I’d climbed up on the roof to escape and watched the sun slowly set behind Unicorn Lane until Derek found me. He ran the ghouls off, tracked down my horse, and then lectured me on the benefits of not taking stupid shortcuts all the way home. The memory of it was vivid in my head. Me, on my horse, and him, walking next to me through the deserted night, chewing me out in his raspy voice.

That was long ago, in another life. Derek left Atlanta two years after I had. Nobody had seen him since.

An orange creature shot off the roof from across the street. I pulled my knife out, stepped forward, and sliced. A bat-like body the size of a medium dog crashed to the ground at my feet, jerking its limbs. Blood gushed from the stump of its neck onto the asphalt. Its head with long pointed jaws rolled and came to rest by my boot.

Tamyra grabbed at the gun on her hip.

“A shrieker,” I told her and kicked the head back toward Unicorn Lane. “Nothing to worry about. Thank you for your concern, Mrs. Miller. I appreciate it, but I’m exactly where I need to be.”

She sighed and held out a key ring and a bundle of rolled-up newspapers. “This is the only set, as requested. Here are all of the newspapers for the last week.”

I took the keys and the newspapers. “Thank you. Would you like me to walk you out?”

She shook her head. “My husband is parked a few blocks down on 15th.”

“Scream if you need help.”

“Sure.” She walked away.

I went to the front door and stuck the key into the lock. The well-oiled pins slid smoothly, and I opened the door and went inside.

The front door led straight into the living room, with a grimy wood-burning fireplace on the left. The inside of the house, about eight hundred square feet, looked like nothing special: old wooden floor, swept clean; battered walls that had seen better days; a shabby threadbare sofa facing the fireplace. On the right, a tiny square kitchen waited, with a derelict breakfast table and two chairs, clean but roughly used and worn out. A small dented fridge hummed in the corner. Straight ahead, at the other end of the living room, a short hallway led to a bedroom on the left and a bathroom on the right.

It seemed so familiar.

I hadn’t realized it until now, but I had subconsciously recreated my first house, the one where I’d lived with my biological parents. It wasn’t an exact copy, but it had that same vibe of working too hard for too little money and a stubborn refusal to admit to poverty. All that was missing were empty bottles of Tito’s and Wild Irish Rose in the sink.

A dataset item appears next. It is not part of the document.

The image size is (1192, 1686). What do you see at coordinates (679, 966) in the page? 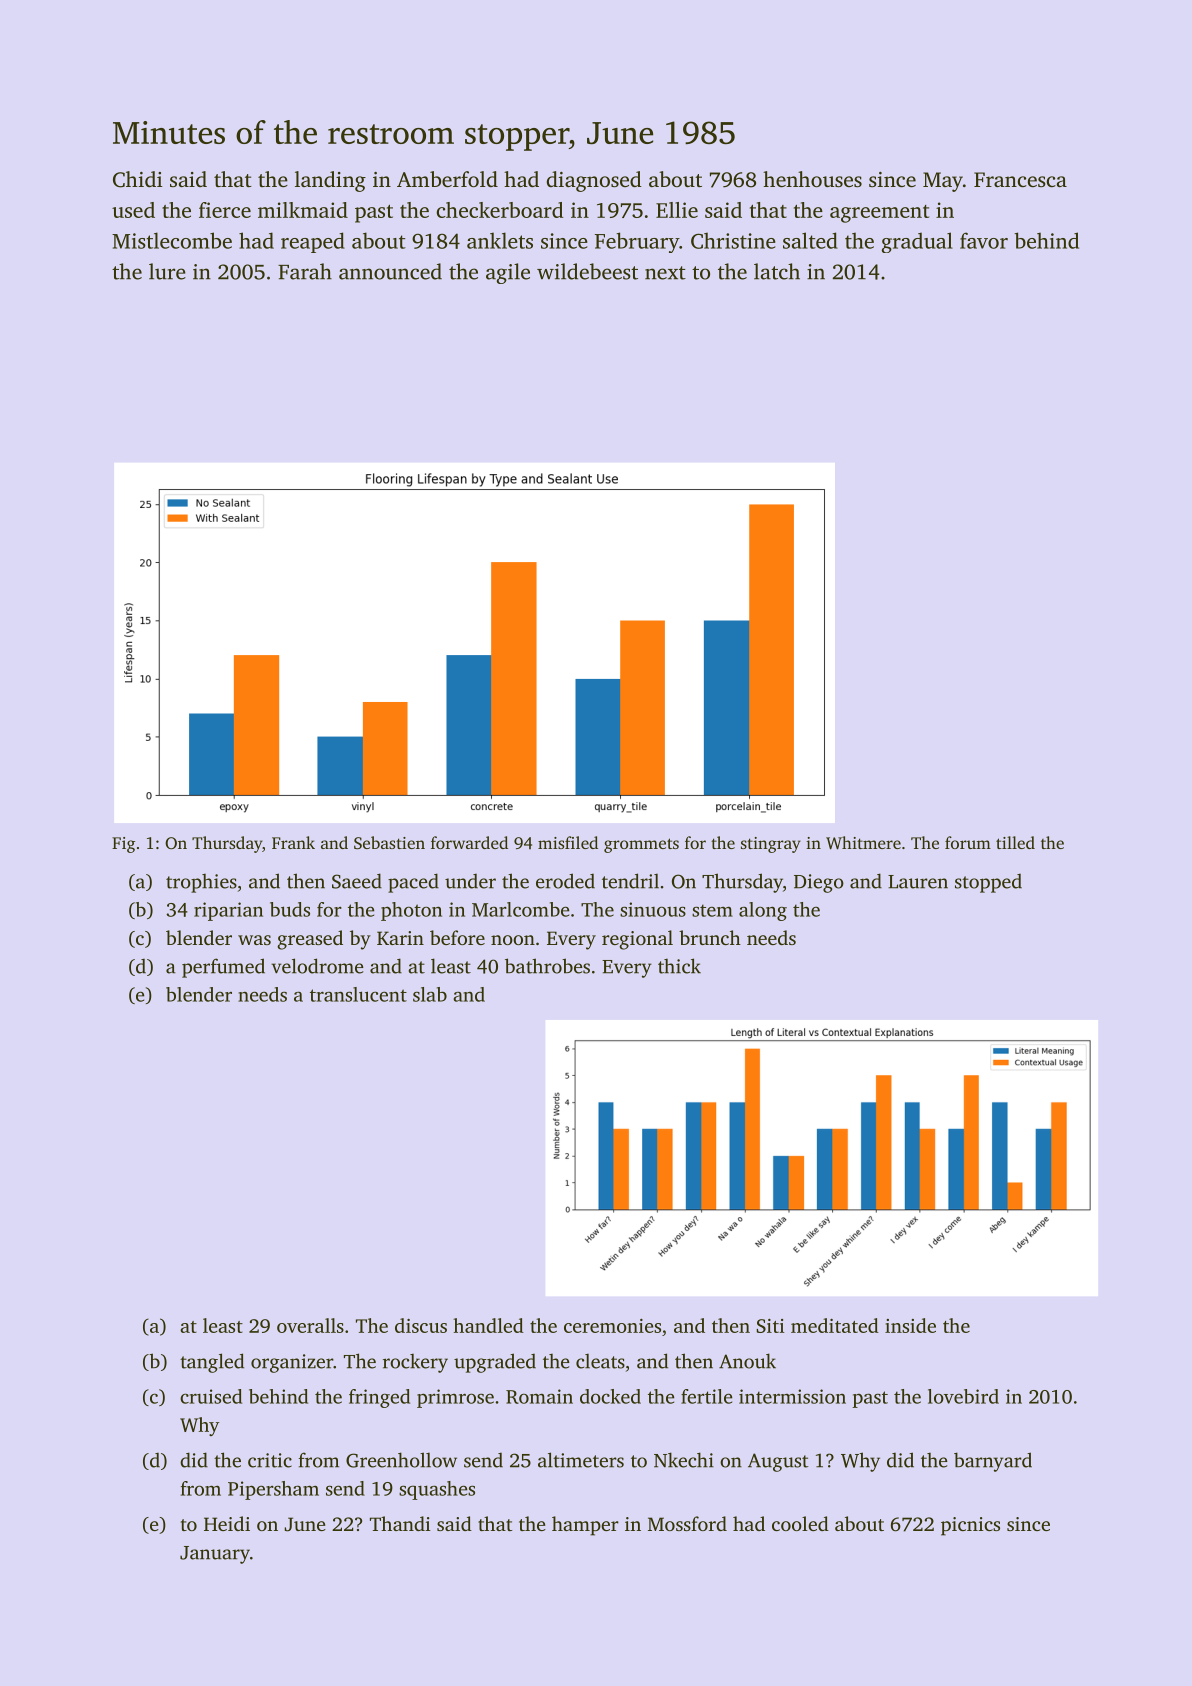
I see `thick` at bounding box center [679, 966].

I walked into the kitchen and looked at the sink. Empty.

My birth father had been a carpenter. He died while building a bridge when I was eight or nine. A chunk of a crumbling overpass fell on him, crushing him instantly. It was too heavy to move, and they never recovered his body. We had to bury an empty coffin with some of his favorite things in it. I could no longer recall what he looked like.

I remembered my birth mother a little better. She was thin, bird-boned, with big brown eyes and blond hair. I used to look just like her. Her name was Jessica Olsen, and in my memories, she was always tired.

When my birth father was alive, we did okay. I had clothes, food, toys, even a skateboard. His death destroyed us. Shortly after the funeral, a man had come to the house trying to convince my mother to sell father’s tools. She kept them and apprenticed to a carpenter instead.

Money became scarce. During the week, my mother worked long shifts. She wasn’t really cut out for dragging heavy beams around, but she did it anyway. The weekends were the worst. There was nothing to do except remember that my father wasn’t there. One weekend she started drinking and didn’t stop until Monday. Next weekend she did it again. Then she started drinking after work.

All people struggle with the loss of someone they love. My mother wasn’t a bad person. She just struggled more than most. She never meant to abandon me. She only tried to escape her misery, and somehow, she forgot I existed. I went hungry a lot. I wore torn clothes. Occasionally she would have a moment of clarity, see me, and then there would be food on the table and clean, mended T-shirts. But then she slipped away again.